===== Brano da leggere

Si pone l’accento inoltre su un altro aspetto che avrebbe dovuto quantomeno limitare l’entusiasmo (o eurosiasmo) di Letta: “Permangono debolezze considerevoli nell’efficienza della pubblica amministrazione in termini di norme e procedure, qualità della governance e capacità amministrativa, con conseguenti ripercussioni sull’attuazione delle riforme e sul contesto in cui operano le imprese”.

A fronte di queste e altre indicazioni vengono alcune considerazioni: dal punto di vista del rispetto dei trattati sottoscritti le indicazioni dell’UE sono perfettamente in linea con il programma e rappresentano la strada giusta per insistere nella direzione del rigore, anche a costo di un prolungarsi della crisi (probabile, se osserviamo le stime OCSE) e del continuo frammentarsi della zona euro, smentendo e svelando le false promesse di allentamento dell’austerity sbandierata in questi giorni che ha portato a un’estensione dei tempi di rientro nei parametri di deficit/Pil solo ed esclusivamente ai paesi funzionali alla Germania (come Francia e Spagna).

La seconda riflessione, chiaramente, riguarda l’opportunità di arrivare quanto prima ad intavolare il dibattito per una soluzione a questo enorme problema che si chiama unione monetaria.
L’economia dell’Italia è al tappetto, salvo rare eccezioni, e continua a essere stritolata nella morsa di una moneta troppo forte e di vincoli troppo danneggianti (dal pareggio di bilancio al fiscal compact fino alla necessità di rifinanziarsi sui mercati non potendolo fare all'interno); a tal proposito sembra vengano meno le attese europee di acquisto titoli da parte del Giappone, l’entusiasmo dei mercati del vecchio continente verso l’Abenomics sembra scemato per la scarsa propensione alla diversificazione verso l’estero degli investitori nipponici, perlomeno fino ad oggi.

giovedì 23 maggio 2013

Un aggravarsi della crisi è dietro l'angolo?

Se guardiamo la situazione economica globale oggi, maggio 2012, non possiamo non accorgerci di alcuni fattori che ci indicano una nuova stagione di attacchi speculativi.
Da un lato ci sono due paesi in forte, fortissima crisi, il Portogallo e la Slovenia; dall’altro c’è una condizione di mercato sul versante dei tassi d’interesse (e salvataggi connessi della BCE) simile a quello del 2009 che precedette e covò i guai dell’estate 2011.

Il nesso fra queste due possibili cause risiede nel livello di esposizione finanziaria sull’estero e il differenziale sui rendimenti dei titoli di Stato dei due paesi in oggetto.
Oltre a questo possiamo aggiungere l’enorme liquidità immessa sul mercato dalle politiche espansionistiche di quantitive easing degli USA e del Giappone.

==========
===== Materiale fornito

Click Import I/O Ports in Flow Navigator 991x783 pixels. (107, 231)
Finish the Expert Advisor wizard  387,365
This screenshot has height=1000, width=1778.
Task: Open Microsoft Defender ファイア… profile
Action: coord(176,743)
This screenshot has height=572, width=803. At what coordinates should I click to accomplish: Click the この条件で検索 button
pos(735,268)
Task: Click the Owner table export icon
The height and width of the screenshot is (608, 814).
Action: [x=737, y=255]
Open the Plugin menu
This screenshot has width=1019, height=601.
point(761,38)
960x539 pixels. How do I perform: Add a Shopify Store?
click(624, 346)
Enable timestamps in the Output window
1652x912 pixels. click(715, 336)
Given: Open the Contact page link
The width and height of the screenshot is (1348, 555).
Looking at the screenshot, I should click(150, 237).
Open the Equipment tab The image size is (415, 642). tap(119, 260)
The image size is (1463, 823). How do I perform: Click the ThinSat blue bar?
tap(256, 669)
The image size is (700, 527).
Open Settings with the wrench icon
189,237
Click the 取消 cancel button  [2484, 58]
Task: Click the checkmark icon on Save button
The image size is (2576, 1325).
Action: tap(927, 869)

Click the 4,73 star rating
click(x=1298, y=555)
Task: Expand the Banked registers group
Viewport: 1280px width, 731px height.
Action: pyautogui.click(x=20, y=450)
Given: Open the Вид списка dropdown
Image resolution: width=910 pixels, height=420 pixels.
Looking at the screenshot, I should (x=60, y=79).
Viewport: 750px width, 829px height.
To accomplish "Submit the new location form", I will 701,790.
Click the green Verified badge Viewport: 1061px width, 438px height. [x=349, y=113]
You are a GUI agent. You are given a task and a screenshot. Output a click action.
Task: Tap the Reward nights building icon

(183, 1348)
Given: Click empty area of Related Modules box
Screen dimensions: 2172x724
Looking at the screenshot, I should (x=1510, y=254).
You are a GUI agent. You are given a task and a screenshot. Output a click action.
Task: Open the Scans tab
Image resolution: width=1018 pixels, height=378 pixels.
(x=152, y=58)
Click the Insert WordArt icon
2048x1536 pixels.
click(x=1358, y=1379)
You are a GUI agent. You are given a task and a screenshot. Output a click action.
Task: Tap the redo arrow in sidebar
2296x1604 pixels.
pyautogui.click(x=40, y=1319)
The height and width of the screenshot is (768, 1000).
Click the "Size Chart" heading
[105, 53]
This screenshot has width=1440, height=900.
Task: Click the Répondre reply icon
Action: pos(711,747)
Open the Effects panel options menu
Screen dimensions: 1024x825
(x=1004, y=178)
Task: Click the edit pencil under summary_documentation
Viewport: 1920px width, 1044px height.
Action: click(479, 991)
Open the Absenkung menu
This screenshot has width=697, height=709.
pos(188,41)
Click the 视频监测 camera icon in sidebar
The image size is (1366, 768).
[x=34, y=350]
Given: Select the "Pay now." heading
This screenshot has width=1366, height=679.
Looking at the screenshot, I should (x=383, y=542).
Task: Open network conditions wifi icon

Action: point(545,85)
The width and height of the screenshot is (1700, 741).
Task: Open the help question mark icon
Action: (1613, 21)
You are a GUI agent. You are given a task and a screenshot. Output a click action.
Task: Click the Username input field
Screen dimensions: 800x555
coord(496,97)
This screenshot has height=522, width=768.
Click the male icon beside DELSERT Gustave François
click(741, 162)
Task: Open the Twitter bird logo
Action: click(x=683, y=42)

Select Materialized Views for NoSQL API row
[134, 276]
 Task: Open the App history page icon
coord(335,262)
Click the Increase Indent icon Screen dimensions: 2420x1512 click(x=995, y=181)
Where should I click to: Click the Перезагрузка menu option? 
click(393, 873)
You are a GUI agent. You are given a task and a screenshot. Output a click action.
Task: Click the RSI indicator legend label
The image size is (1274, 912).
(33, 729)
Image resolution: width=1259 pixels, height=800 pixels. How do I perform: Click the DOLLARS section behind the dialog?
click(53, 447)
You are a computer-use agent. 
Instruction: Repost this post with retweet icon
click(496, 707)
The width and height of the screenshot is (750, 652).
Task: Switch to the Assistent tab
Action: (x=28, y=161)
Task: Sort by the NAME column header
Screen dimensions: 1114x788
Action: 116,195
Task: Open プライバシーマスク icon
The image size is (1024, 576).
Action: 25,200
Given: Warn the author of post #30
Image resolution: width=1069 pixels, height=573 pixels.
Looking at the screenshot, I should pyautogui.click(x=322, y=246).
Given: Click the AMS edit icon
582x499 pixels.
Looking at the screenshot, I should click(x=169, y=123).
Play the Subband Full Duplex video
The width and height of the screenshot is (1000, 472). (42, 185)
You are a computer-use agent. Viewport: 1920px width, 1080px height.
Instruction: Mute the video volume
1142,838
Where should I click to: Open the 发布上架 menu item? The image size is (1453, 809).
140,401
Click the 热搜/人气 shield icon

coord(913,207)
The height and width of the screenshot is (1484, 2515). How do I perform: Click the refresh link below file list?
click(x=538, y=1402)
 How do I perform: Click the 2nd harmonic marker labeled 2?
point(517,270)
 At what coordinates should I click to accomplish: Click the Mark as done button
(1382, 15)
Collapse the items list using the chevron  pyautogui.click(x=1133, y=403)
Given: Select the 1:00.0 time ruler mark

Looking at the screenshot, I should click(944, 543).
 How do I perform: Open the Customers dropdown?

==========

▸ Scopo dell'esercizio: Nel brano da leggere, quali sono i due paesi descritti in forte, fortissima crisi?

▸ In risposta: Il Portogallo e la Slovenia.